======== Listed entries

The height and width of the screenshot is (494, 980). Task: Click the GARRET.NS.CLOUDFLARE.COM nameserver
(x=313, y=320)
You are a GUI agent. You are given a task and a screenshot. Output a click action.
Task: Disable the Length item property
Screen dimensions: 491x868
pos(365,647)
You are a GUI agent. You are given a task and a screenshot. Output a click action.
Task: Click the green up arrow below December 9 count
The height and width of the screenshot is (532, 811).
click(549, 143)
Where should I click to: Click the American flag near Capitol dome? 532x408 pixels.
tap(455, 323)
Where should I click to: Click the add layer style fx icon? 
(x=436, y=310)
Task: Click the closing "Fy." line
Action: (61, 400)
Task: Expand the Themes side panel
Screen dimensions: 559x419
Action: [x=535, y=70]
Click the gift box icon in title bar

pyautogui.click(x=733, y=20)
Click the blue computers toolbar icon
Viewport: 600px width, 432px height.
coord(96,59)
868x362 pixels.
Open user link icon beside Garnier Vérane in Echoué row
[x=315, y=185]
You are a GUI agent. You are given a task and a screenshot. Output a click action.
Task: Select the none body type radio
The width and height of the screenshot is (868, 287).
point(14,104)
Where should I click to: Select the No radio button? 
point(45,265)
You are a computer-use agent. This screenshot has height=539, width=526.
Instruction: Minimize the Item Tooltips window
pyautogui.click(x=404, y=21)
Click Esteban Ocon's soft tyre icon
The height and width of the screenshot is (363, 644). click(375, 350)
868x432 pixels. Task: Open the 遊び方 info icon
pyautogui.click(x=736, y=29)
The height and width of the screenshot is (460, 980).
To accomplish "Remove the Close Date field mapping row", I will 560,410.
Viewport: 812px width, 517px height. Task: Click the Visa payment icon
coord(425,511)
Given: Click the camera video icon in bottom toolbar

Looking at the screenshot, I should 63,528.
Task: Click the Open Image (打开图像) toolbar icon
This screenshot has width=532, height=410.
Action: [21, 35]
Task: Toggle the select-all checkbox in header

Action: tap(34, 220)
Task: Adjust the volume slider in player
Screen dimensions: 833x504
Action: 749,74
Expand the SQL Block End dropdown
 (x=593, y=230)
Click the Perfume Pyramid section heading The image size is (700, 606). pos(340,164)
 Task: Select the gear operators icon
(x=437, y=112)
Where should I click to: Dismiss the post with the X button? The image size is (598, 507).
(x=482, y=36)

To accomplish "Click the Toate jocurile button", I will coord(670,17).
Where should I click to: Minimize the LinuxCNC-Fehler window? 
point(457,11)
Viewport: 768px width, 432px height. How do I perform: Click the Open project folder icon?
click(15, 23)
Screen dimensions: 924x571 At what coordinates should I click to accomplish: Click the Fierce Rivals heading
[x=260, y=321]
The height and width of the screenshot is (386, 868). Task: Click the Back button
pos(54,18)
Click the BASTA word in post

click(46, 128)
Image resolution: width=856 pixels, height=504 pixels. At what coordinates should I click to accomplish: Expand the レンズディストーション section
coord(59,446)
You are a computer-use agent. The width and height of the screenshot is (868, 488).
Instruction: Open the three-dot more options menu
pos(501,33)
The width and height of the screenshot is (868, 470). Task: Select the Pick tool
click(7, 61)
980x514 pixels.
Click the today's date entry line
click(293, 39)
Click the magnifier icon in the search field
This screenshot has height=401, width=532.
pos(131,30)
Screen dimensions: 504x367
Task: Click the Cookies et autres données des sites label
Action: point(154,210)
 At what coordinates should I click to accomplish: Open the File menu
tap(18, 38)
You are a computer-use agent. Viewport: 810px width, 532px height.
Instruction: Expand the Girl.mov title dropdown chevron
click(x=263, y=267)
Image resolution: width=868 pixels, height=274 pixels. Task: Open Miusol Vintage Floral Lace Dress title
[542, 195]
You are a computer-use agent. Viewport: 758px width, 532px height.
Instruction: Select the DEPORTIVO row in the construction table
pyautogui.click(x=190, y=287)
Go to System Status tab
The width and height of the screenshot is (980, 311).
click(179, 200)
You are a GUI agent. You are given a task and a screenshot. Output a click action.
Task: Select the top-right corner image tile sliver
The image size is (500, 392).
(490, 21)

================

● **Exercise description**
Find all lines holding the word "will" in the records above and copy them.

● **Task result**
To accomplish "Remove the Close Date field mapping row", I will 560,410.
To accomplish "Click the Toate jocurile button", I will coord(670,17).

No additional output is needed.